**Extrait choisi**.
○ ○ ○

Réflexions autour de la
solution d’un seul État pour deux peuples, avec Israël
Adam Shamir*
Geopolintel
- Israël Shamir, la France découvre une nouvelle facette
de votre œuvre, avec la publication de votre ouvrage
« Le Pin et l’Oliver » aux Éditions belges Oser Dire. On
connaissait surtout de vous « L’Autre Visage d’Israël »,
livre qui avait provoqué la grande colère des
bien-pensants qui avaient tenté d’en interdire la
diffusion, mais en vain ! Le Pin et l’Olivier est une
histoire de la Palestine, des origines à nos jours,
rédigée à la façon des guides de voyage de jadis, à
partir de vos explorations personnelles des paysages,
des ruines, du choc entre l’emprise traditionnelle de
l’olivier, généreux, millénaire et raffiné, et de son
remplacement brutal par les plantations de pins,
sommaire, emblème d’immigrants totalement étrangers au
monde méditerranéen, venus de Pologne ou de Russie.

○ ○ ○

**Consignes**.
a. Répondez à ces questions d'après l'extrait choisi :
(i) Chez quel éditeur paraît le livre consacré à l'histoire de la Palestine ?
(ii) À la façon de quels ouvrages cette histoire est-elle rédigée ?
(iii) D'où venaient les immigrants dont les pins sont l'emblème ?
b. Transformez en liste JSON de chaînes, à raison d'une chaîne par ligne et sans les lignes vides, tout le passage du listing qui va de la ligne contenant « You are a computer-use agent. » jusqu'à celle contenant « (1154, 192) », les deux incluses.
L'extrait choisi et le listing n'ont aucun lien entre eux.

**Données fournies**.
○ ○ ○

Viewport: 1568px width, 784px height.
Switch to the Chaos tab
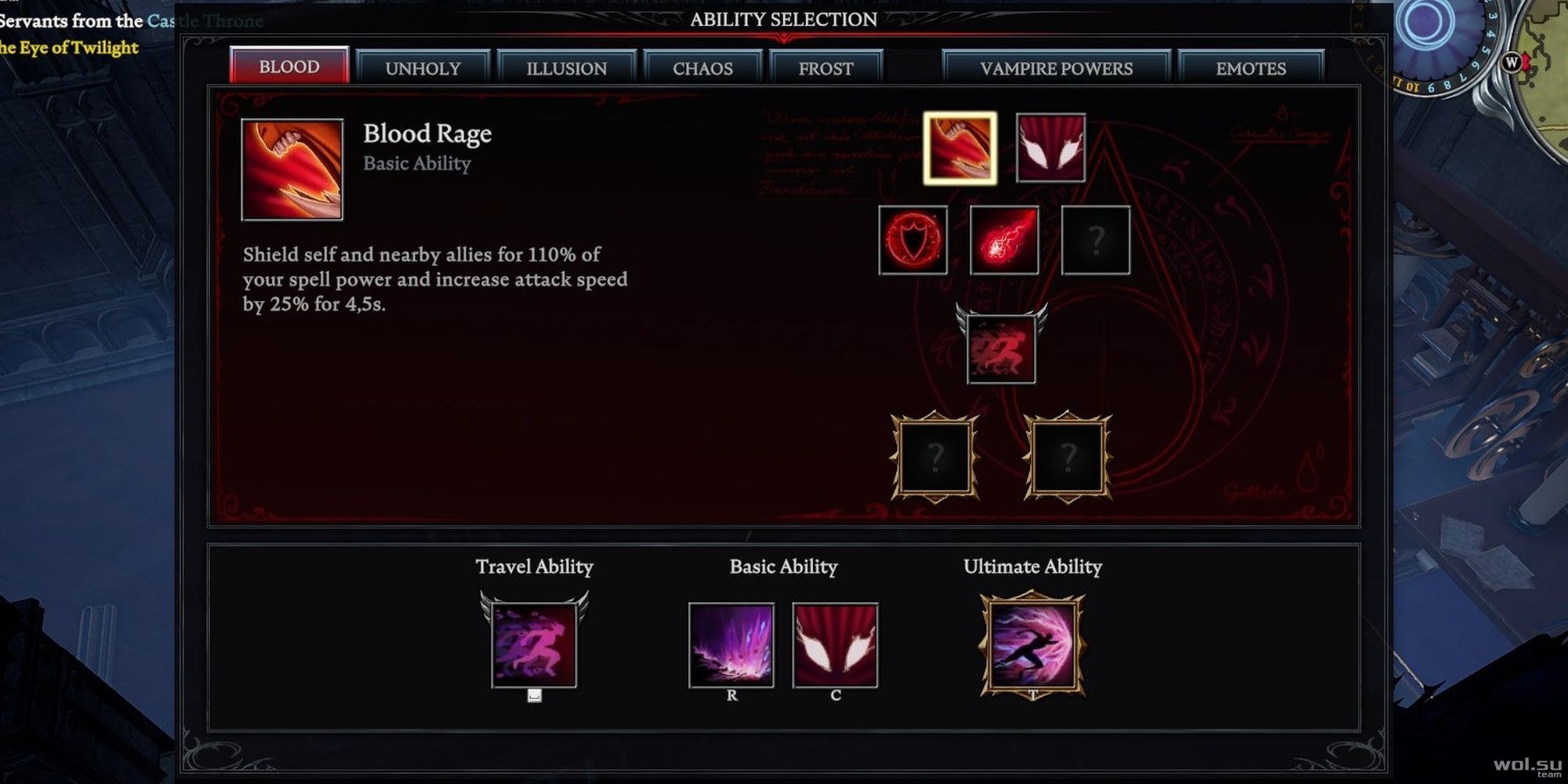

○ ○ ○

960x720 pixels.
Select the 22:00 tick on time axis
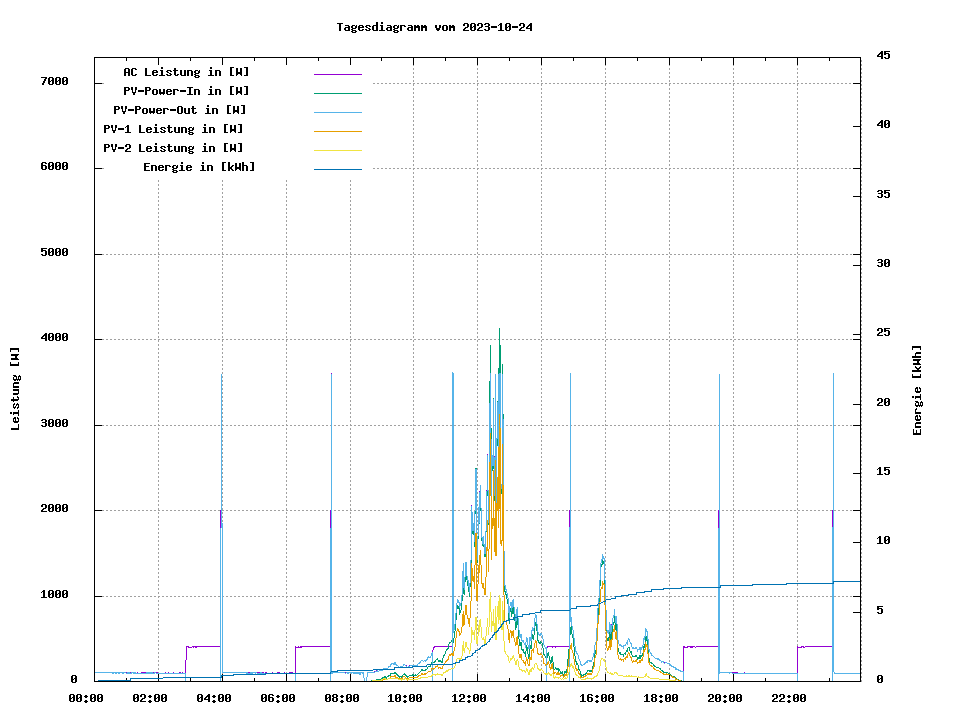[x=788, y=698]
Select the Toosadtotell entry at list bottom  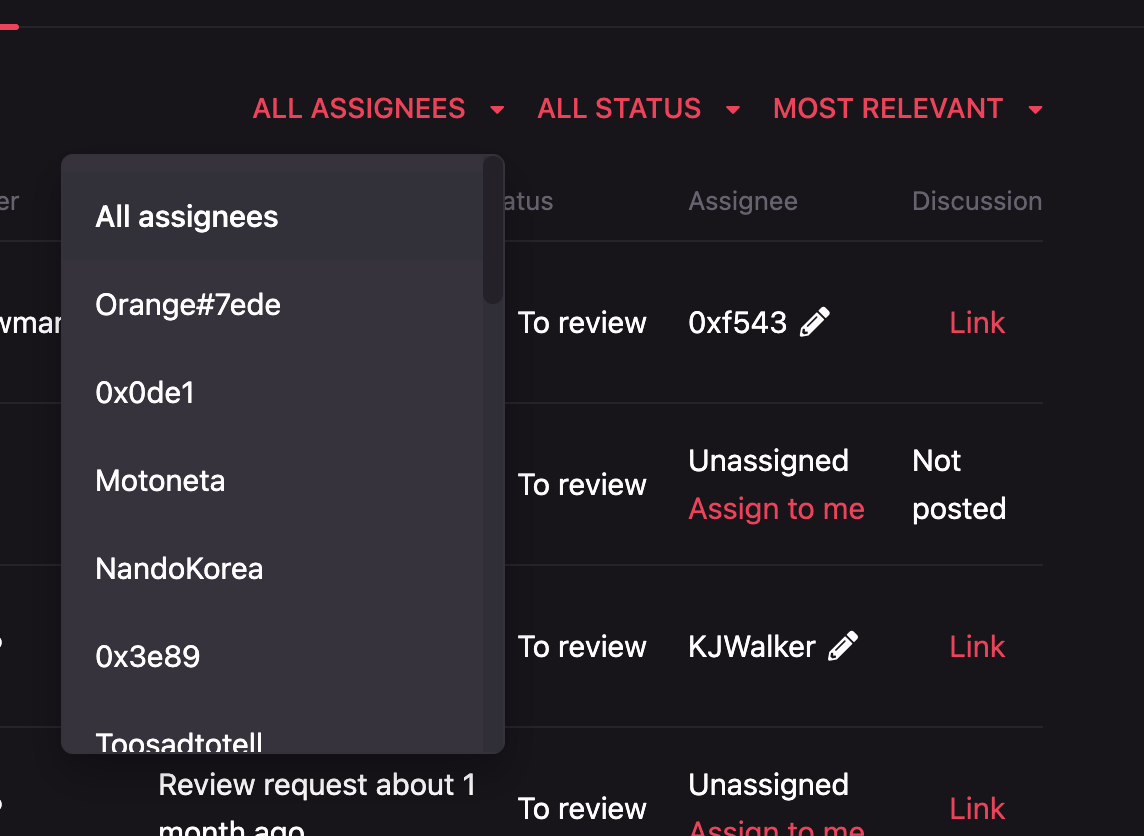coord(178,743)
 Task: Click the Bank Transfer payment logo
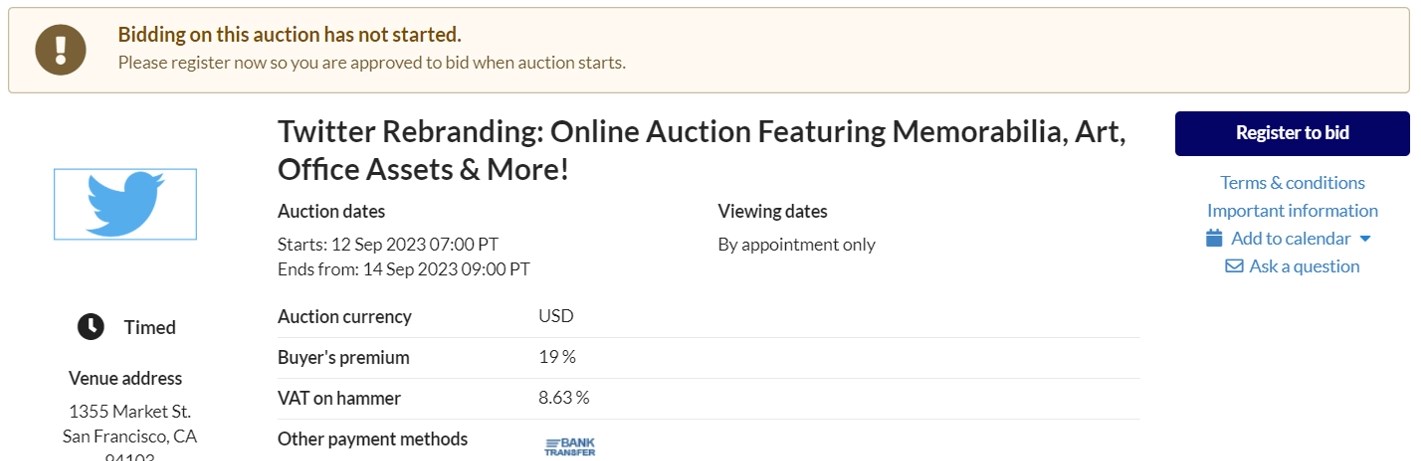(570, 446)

○ ○ ○

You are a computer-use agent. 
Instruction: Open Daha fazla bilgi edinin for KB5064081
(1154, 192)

○ ○ ○

**Réponses rédigées**.
a.
(i) Aux Éditions belges Oser Dire.
(ii) À la façon des guides de voyage de jadis.
(iii) De Pologne ou de Russie.

b.
[
  "You are a computer-use agent. ",
  "Instruction: Open Daha fazla bilgi edinin for KB5064081",
  "(1154, 192)"
]